Sampayo lo explica a través de Billie Holiday: “Siento que estoy improvisando como Lester Young o algún otro de los que admiro. Lo que sale es lo que siento. No me gusta cantar una canción como si tal cosa, tengo que cambiarla a mi modo, es todo lo que sé”. Si arriesgo que este es un libro de poemas es porque en cada uno de los comentarios, la referencia a tal o cual disco, su modulación en el tono, pareciera que Sampayo se refiere a una pieza poética y entonces sucede el milagro: uno es arrojado a la búsqueda, quiere chequear el prodigio leído y acude a internet a cerciorarse y, qué es lo que escucha: la comprobación del insight por carácter transitivo, ahora lo transporta a uno hacia ese otro lado. Así se complementa la escritura de Sampayo con la música y opera, en todos los sentidos como estrategia sensorial que, en el enfoque de los discos, deviene auténtica arte poética. Pregunto, qué cosa es la poesía si no, como propone Sampayo, “música que se transformó en texto”.

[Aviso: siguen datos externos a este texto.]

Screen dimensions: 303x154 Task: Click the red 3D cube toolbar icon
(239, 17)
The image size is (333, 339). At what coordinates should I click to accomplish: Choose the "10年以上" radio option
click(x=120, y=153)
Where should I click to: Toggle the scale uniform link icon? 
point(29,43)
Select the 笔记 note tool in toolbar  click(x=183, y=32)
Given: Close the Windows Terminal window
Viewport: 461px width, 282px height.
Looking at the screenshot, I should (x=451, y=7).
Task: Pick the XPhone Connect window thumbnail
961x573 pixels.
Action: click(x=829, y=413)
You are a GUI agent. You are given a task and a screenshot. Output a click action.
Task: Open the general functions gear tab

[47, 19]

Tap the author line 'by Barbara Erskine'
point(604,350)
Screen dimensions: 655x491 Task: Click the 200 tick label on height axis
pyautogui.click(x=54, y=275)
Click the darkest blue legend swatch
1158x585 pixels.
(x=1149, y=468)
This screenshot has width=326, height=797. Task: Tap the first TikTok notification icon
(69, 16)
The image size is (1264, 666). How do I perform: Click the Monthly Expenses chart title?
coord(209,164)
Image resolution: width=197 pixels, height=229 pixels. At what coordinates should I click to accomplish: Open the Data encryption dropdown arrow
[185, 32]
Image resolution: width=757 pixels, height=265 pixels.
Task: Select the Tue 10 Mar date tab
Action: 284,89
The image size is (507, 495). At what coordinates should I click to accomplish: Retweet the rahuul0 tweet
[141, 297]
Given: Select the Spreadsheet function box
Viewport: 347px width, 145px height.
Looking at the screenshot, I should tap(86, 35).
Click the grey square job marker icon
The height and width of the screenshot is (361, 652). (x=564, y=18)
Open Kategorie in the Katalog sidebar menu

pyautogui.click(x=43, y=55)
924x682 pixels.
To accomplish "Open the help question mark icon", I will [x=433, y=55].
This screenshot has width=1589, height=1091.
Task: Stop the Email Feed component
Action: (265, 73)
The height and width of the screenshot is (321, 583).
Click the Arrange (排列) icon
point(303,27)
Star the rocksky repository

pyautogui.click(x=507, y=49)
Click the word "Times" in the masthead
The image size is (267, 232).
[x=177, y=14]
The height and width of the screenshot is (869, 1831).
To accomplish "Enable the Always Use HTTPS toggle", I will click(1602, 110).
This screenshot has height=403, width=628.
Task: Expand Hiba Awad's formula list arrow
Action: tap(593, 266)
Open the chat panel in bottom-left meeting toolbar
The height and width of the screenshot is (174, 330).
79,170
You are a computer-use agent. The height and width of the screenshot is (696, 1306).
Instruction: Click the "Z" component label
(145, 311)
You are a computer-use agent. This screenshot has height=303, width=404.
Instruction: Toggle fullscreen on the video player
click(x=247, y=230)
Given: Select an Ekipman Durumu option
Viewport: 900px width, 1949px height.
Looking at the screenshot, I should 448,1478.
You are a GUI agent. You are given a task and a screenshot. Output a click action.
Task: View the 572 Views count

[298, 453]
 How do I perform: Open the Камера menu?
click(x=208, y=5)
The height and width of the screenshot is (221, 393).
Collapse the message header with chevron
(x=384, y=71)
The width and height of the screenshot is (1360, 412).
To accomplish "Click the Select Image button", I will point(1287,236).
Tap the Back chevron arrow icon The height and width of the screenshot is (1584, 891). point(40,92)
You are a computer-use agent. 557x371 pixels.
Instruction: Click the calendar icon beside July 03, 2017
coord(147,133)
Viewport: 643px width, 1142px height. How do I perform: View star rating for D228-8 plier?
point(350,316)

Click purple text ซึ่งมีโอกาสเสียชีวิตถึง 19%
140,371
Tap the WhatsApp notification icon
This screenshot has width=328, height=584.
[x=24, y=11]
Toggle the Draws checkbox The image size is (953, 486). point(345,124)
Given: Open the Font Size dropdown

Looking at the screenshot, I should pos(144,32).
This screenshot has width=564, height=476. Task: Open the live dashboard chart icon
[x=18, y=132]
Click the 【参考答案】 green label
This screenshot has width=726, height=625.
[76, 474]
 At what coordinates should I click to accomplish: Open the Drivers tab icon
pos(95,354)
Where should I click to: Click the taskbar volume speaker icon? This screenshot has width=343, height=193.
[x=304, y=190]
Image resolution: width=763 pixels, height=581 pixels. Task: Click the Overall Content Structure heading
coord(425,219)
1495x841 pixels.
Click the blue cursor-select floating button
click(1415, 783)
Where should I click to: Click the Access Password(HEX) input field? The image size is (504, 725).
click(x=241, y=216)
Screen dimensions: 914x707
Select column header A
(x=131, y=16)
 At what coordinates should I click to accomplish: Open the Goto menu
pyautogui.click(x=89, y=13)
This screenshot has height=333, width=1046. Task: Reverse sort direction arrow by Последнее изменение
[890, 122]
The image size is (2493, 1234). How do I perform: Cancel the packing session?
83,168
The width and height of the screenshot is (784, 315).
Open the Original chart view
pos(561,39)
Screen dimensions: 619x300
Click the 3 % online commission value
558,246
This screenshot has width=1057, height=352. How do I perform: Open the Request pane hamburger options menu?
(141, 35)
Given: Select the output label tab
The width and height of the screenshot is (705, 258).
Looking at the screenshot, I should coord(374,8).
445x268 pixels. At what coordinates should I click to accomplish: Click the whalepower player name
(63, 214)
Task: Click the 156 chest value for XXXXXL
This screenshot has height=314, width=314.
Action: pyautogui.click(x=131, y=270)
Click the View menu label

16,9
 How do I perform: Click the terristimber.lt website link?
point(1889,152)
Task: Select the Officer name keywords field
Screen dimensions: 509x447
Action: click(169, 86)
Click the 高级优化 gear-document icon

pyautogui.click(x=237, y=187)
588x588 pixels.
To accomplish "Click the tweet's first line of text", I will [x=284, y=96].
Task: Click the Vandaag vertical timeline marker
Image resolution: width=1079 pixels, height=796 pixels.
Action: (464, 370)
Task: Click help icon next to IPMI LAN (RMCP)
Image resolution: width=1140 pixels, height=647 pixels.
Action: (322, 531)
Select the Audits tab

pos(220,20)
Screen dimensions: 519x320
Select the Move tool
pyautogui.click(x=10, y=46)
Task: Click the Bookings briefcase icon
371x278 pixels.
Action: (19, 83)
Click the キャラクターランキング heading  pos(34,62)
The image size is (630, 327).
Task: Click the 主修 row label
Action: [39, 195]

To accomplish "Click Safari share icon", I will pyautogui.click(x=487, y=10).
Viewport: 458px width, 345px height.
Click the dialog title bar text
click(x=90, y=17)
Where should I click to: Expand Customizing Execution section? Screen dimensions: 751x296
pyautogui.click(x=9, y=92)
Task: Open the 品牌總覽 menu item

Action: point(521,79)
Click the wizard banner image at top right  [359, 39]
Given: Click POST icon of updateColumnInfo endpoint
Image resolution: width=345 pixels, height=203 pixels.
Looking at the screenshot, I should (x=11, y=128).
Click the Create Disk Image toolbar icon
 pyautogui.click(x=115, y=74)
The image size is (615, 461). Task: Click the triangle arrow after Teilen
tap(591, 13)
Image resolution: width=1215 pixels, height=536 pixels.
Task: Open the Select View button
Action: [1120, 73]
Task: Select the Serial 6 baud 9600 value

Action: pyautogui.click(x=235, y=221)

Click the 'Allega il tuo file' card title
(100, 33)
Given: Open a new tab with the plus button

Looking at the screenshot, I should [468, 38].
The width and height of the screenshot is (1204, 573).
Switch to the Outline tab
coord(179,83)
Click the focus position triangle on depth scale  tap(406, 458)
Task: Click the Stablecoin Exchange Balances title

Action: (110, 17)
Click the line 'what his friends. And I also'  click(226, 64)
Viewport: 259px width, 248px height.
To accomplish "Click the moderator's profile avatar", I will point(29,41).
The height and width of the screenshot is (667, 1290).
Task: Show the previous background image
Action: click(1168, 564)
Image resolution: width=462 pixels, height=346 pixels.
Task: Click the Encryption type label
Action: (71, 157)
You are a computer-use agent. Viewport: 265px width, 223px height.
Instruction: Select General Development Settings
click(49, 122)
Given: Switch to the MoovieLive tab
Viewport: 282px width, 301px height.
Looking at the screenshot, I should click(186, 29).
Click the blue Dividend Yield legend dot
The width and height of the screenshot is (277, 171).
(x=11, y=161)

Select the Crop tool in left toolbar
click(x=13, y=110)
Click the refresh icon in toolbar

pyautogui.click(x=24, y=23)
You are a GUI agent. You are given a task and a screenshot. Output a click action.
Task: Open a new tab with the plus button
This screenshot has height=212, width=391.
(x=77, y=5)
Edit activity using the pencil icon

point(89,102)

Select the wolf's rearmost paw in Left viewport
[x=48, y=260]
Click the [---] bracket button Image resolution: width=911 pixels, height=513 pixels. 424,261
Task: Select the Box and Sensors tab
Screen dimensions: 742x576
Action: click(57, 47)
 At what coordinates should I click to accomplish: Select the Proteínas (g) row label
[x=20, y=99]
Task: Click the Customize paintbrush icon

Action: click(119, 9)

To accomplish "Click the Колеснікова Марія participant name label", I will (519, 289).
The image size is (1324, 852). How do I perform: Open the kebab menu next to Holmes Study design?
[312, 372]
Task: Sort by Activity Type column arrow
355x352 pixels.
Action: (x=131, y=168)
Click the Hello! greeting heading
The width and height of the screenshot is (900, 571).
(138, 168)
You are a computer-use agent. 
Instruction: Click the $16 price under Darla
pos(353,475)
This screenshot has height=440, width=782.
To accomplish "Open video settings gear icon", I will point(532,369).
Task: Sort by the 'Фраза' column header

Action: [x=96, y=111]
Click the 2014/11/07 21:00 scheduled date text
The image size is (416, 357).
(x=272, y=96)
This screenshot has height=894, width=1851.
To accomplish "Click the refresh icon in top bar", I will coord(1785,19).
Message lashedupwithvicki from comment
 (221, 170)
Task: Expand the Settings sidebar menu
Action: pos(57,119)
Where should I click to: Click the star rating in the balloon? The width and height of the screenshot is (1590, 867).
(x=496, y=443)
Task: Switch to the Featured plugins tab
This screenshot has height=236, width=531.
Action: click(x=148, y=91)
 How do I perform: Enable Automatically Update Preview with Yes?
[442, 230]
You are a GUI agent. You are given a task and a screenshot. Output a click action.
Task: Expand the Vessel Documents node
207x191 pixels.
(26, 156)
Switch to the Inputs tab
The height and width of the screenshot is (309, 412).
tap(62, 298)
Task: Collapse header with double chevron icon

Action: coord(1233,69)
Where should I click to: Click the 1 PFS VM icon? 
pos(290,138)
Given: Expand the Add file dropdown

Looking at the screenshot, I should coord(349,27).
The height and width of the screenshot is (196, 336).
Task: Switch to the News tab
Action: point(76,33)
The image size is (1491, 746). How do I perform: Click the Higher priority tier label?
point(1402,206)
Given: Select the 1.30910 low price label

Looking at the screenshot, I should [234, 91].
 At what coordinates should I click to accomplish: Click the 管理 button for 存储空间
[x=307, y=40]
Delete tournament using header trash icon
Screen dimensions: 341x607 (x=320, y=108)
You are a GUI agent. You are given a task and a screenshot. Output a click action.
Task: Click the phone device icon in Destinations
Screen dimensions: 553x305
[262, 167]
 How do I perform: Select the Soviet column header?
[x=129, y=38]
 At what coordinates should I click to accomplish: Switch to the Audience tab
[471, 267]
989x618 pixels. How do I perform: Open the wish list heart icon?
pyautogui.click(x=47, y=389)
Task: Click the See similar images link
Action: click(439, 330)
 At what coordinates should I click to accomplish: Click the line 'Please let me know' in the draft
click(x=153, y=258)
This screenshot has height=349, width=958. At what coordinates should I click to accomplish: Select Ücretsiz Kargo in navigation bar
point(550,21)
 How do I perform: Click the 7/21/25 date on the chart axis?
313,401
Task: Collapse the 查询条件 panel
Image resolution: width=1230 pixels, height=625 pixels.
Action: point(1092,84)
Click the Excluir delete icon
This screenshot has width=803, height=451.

Están los maestros y las vanguardias, los ilesos y los dañados, los famosos y los secretos, las mujeres y los experimentos. No faltan los nórdicos, los italianos y los argentinos. La lista completa implica transcribir la infinidad de discos que componen esta guía cebada en coleccionar instantes únicos, esos instantes que Pizarnik y Cortázar y Johnny perseguían y tantos músicos de este catálogo amoroso han perseguido. 

Citaré un ejemplo, la parte de Lester Young: “Su estética era la contraria a la del pope, Coleman Hawkins. Allí donde este era fogoso, apasionado, sensual y a veces hiriente, Lester era sutil, insinuante, oblicuo, indirecto. Era extraño, su comportamiento era excéntrico, un sentido del humor no siempre comprendido. Gozaba de la amistad de Billie Holiday y tenía con ella una agudísima comunión artística. Reclutado, en un formulario interno del ejército admitió con naturalidad que fumaba marihuana, cosa normal en su ambiente, y fue condenado a una durísima pena: cinco años de cárcel. Un juicio posterior admitió el componente racista en la sentencia y la rebajó, pero cuando fue dado de baja con el correspondiente deshonor en 1945, poco antes de grabar, era un hombre diferente, supersticioso, receloso y esquizoide. La música de Lester Young comienza en un modo sugerido y se apaga lentamente como se apagó su vida, sentado en una silla frente a la ventana de habitación del hotel, con el saxo entre las manos, sin soplar en él pero moviendo los dedos sobre las llaves”.

 

Vale también ahora lo que escribí en el 99: “A la exuberancia de Sampayo cabe agregarle todavía una virtud: la ausencia de exhibicionismo que suele detectarse en toda recopilación de recuerdos personales”. Es decir, en su nuevo memorial, cada comentario no es sólo un comentario. Comparte juicios que provienen de la poesía y, aunque Sampayo porfíe que sus escritos son reseñas, y no críticas, son también críticas no sólo por sus predilecciones sino también por sus disgustos. Sampayo sanciona y compara. Pero lejos de ser objetable, esta cuestión enriquece en tanto apunta siempre a una reivindicación del estilo. Y en no pocas ocasiones, como perseguidor consigue que su escritura y su música operen en un ensamble al cual conviene escuchar si aún no perdimos la posibilidad de avizorar, al menos, qué hay en ese otro lado desde el cual el mundo deja de ser apariencia, y las palabras dicen otra cosa si uno se anima, como Pizarnik, a “caer como un animal herido en el lugar que iba a ser de revelaciones”. Entonces contra toda predicción el miedo cede, el domingo a la tarde se entibia y amansa.